「波瑠、なんで俺とデートしてくれないの?」
「私たちいつから付き合ってたっけ、神威くん。」
「確か一昨日かな、チューもしてるよ。」
「捏造もいいところだっての!阿伏兎助けて!!」
「へーへー俺を巻き込むのは止めろバカップル。」
「ホラ、阿伏兎もそう言ってるし、ラブホ巡りしない?」
「とりあえず神威くんの急所ぶん殴ってもいいかな。一箇所だけだしすぐ終わるから。お願い、好きだから。」
「好きならもう付き合おうよ波瑠、ね?」




 また始まったよ、この神威くんのだる絡み。朝からこれが始まるから嫌でも学校に来た気分がどっと押し寄せる。

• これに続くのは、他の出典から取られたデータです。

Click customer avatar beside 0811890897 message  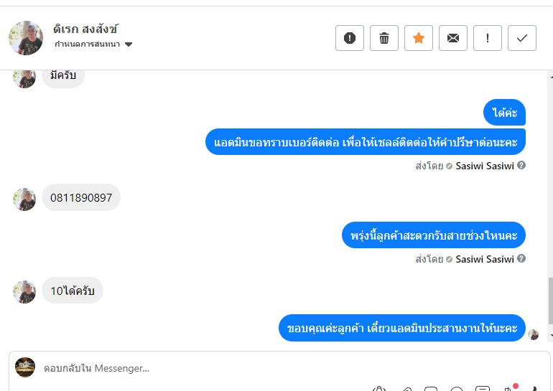coord(24,199)
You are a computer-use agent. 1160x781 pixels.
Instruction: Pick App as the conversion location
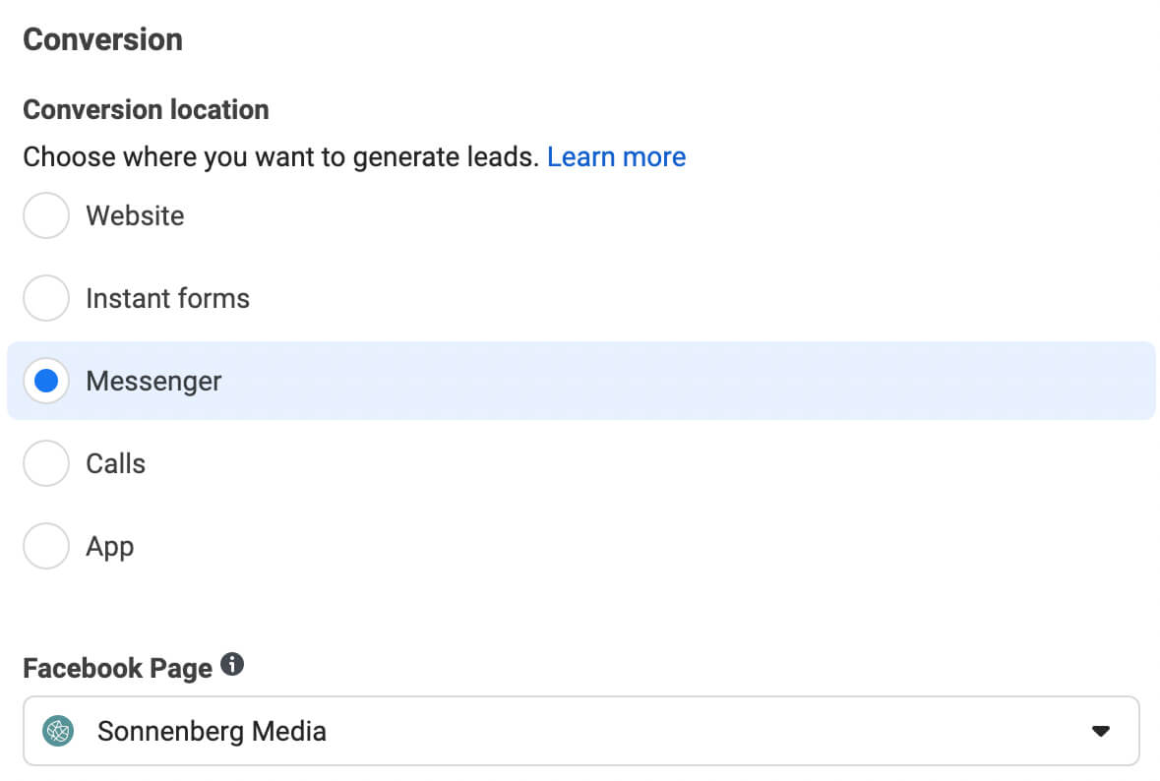(45, 546)
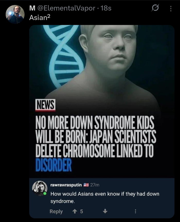
Task: Reply to rawrawrasputin's comment
Action: click(x=56, y=211)
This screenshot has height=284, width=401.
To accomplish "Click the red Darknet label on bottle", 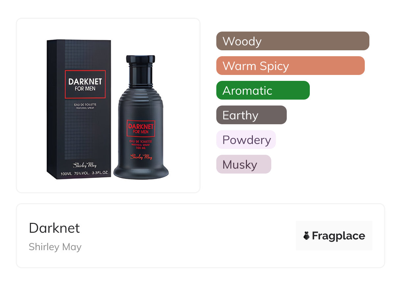I will point(141,129).
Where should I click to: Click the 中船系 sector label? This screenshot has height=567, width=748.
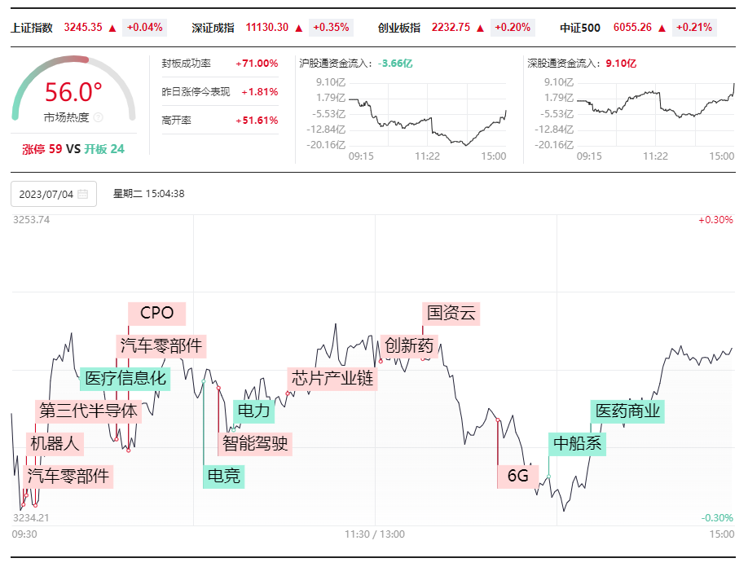tap(577, 443)
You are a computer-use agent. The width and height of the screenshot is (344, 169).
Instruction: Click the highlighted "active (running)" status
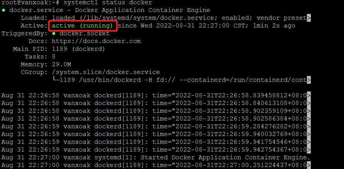pyautogui.click(x=82, y=26)
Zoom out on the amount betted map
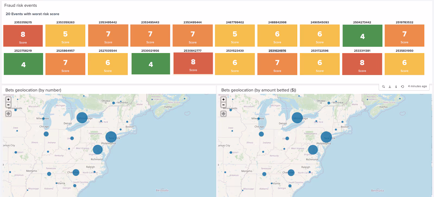 [x=224, y=105]
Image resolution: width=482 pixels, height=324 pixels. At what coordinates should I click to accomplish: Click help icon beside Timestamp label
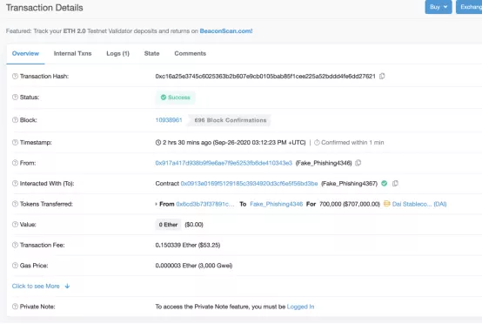15,142
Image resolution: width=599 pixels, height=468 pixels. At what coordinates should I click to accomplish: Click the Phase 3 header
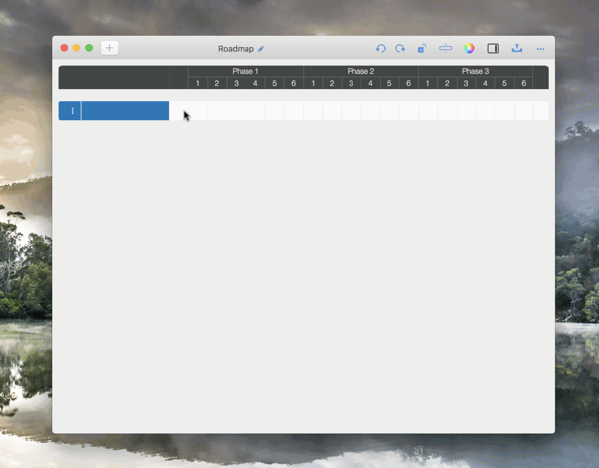[x=475, y=71]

 毎日毎日飽きずによくもこう私にちょっかいをかけてくるものだ。本気で好きじゃないならこんな風にしてくるのやめてほしい。本当複雑な気持ちである。弄ばれる気持ちにもなってくれ、頼むから。
 
 それに、最近は特にちょっかいの頻度が増えてきて、スケジュール表に組み込まれてるのかってくらいのレベルで日常化してるよ。
 ここ最近は阿伏兎もあんまり助けてくれないし…というか、助けてくれようとしたことはあったけど、神威くんにすんごい冷たい目で見られて腕ギシギシ掴まれてたからもう今は助けてくれなくなってしまった。神威くん許すべからずである。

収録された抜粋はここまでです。